Earlier this yr, we mentioned that we’re bringing computer use capabilities to developers via the Gemini API. Today, we’re releasing the Gemini 2.5 Computer Use model, our latest specialized model built on Gemini 2.5 Pro’s visual understanding and reasoning capabilities that powers agents able to interacting with user interfaces (UIs). It outperforms leading alternatives on multiple web and mobile control benchmarks, all with lower latency. Developers can access these capabilities via the Gemini API in Google AI Studio and Vertex AI.
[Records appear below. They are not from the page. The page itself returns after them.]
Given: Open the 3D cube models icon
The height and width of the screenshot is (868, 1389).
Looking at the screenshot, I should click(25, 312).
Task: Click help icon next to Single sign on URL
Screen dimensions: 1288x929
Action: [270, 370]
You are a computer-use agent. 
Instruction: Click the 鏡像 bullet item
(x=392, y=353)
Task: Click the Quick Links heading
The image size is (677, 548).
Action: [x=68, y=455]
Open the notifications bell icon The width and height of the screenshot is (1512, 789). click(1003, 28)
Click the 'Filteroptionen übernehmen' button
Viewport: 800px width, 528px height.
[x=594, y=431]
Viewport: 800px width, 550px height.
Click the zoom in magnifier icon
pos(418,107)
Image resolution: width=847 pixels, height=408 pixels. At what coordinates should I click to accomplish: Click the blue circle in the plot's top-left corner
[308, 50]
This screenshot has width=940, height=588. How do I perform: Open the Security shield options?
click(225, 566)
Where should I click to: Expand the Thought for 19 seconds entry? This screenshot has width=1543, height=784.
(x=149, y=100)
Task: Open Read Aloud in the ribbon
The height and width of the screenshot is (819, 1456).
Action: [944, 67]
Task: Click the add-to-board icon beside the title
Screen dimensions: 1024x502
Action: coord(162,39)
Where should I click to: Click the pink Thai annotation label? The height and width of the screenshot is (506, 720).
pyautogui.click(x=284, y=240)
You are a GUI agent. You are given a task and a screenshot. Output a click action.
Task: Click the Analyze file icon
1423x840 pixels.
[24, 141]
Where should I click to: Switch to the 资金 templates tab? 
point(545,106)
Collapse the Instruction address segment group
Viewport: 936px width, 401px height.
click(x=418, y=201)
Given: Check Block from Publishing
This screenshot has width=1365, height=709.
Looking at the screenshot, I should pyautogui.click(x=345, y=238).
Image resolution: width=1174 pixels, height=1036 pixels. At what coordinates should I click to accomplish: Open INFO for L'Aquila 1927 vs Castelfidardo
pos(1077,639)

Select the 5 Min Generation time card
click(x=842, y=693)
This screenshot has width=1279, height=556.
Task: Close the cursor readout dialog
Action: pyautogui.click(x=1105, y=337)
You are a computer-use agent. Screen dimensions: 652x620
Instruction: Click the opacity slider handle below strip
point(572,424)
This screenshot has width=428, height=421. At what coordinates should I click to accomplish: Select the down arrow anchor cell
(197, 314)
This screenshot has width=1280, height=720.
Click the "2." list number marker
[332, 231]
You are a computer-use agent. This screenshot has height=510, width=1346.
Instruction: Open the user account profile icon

While AI models can interface with software through structured APIs, many digital tasks still require direct interaction with graphical user interfaces, for instance, filling and submitting forms. To finish these tasks, agents must navigate web pages and applications just as humans do: by clicking, typing and scrolling. The power to natively fill out forms, manipulate interactive elements like dropdowns and filters, and operate behind logins is an important next step in constructing powerful, general-purpose agents.
How it really works
The model’s core capabilities are exposed through the brand new `computer_use` tool within the Gemini API and ought to be operated inside a loop. Inputs to the tool are the user request, screenshot of the environment, and a history of recent actions. The input can even specify whether to exclude functions from the full list of supported UI actions or specify additional custom functions to incorporate.